Digby Warde-Aldam

Review: John Harle/Marc Almond, Barbican Hall. Ignore the prog-rock pretension. Almond is a joy.

Funny how quickly you forget the makeup of the average highbrow pop concert. It’s 96 per cent male, obviously, and very partial to a receding hairline-ponytail combo; last night’s performance by saxophonist and composer John Harle and former Soft Cell singer Marc Almond brought these types out to the Barbican in force. They were here to see The Tyburn Tree, a psychogeographical song cycle (!) based around  London folklore and mysticism. Thus, whatever the evening promised, a degree of mass chin-stroking was inevitable.

The audience sat down to complain about the quality of the craft beer on offer to their imaginary girlfriends, and the band began to tune up. This went on for a very, very long time. Finally, though, the overture to the performance began. John Harle parped his way through a preliminary set of jazz rock that sounded somewhere between Vangelis’s score for Blade Runner and a 1970s cereal commercial. He wore a tiger print, military-style overcoat (groovy), and in between blasts of dodgy sax, did a lot of headbanging. Was he indulging in a spot of wish fulfilment? Who knows, but the wig-out failed to make his mullet move more than a fraction.

But then Marc Almond sidled onto the stage. Almond is one of British pop’s few genuinely great freaks. In his unmistakeable, nasal, but oddly heroic drawl, he’s successfully tackled an extremely wide range of musical styles and lyrical subject matter, from seedy synthpop to Russian folk. He’s also possibly the only living Michael Gove lookalike you might describe as ‘rather beautiful’; to state that he has charisma is tantamount to saying the Atlantic has some water in it. And it was nice to have a centre of attention that wasn’t Harle’s dad dancing.

Almond, wearing a cassock purely because he could, has always had an extraordinary capacity to transcend caricature – rather remarkable given his penchant for fetish gear and writing songs with titles like ‘Sex Dwarf’. Think about his biggest hit, 1981’s ‘Tainted Love’. It’s cheesy as hell but urgent, seedy and always far more gripping than you remember. As he belted through ‘Fortress’, Harle’s progressive rock interpretation of William Blake’s London, a really rather worrying proposition became a galloping three minutes of melodrama. Even the rhythmic chin stroking stopped, briefly.

Watching Marc Almond is a joy. But every time he shut his mouth and retreated to the shadows, it got difficult to ignore the lumpy Pink Floyd-isms of Harle’s compositions. (‘I haven’t heard a guitar solo that long since I lost a bet and had to watch The Song Remains the Same,’ my companion revealed.) And for every ‘Ratcliffe Highway’ (Almond’s dramatisation of the 1811 murders on the eponymous thoroughfare), every ‘Poor Henry’ (a delirious, corporal punishment-themed singalong), there was a ‘Dark Angel’, a turgid early Genesis re-tread that completely wasted soprano Sarah Leonard’s skyscraping voice.

Worst of all, perhaps, was ‘To the Crow the Spoils’, for which a bemused-looking Iain Sinclair was wheeled out. On a good day, poet and novelist Sinclair’s recitals can be astonishing. This wasn’t a good day. In a black suit with Nike trainers, Hackney’s favourite literary trainspotter was bullied into submission by Harle’s most aggressively plinky-plonk composition of the evening. Across the auditorium, a wave of index fingers returned to their familiar stubble patches.
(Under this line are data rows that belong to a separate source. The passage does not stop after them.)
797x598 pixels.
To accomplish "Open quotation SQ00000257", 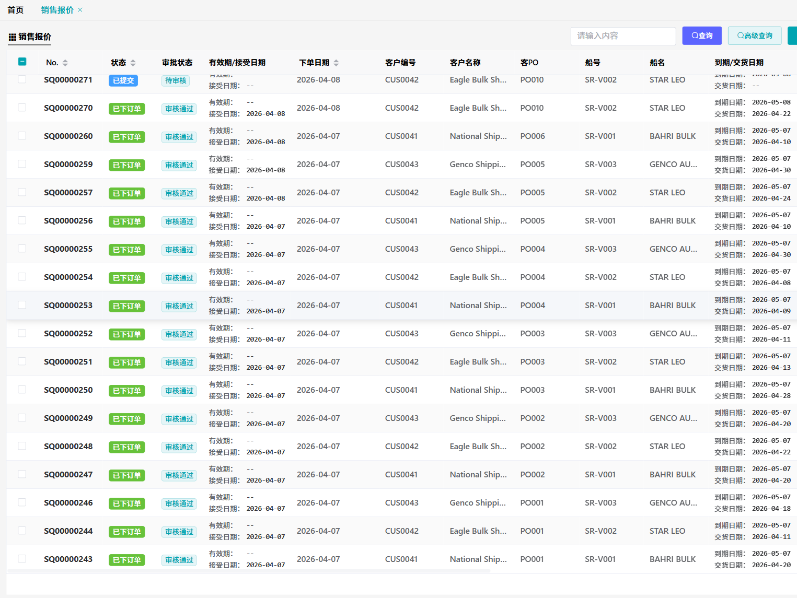I will (x=68, y=193).
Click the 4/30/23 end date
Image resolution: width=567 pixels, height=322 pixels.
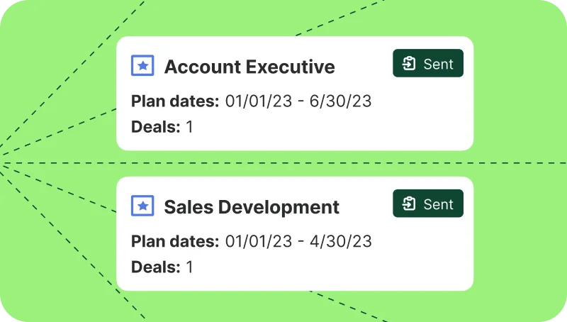pyautogui.click(x=341, y=241)
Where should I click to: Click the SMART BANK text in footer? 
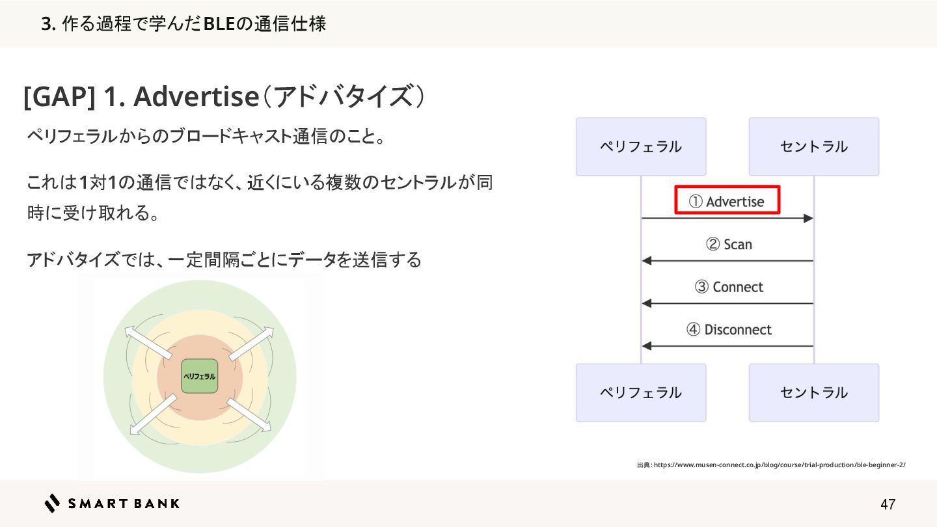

Almond was left to save things with an utterly demented take on Jerusalem, for which he rasped Blake’s verses with poisonous élan. Again, and with complete sincerity, it was not in the least bit kitsch – no mean feat, given that he spent the performance flailing about in his clerical robes like some magnetic hybrid of Rowan Atkinson and Rasputin. He was clearly enjoying himself immensely, as was Harle, whose jiving was starting to get worryingly Saturday Night Fever.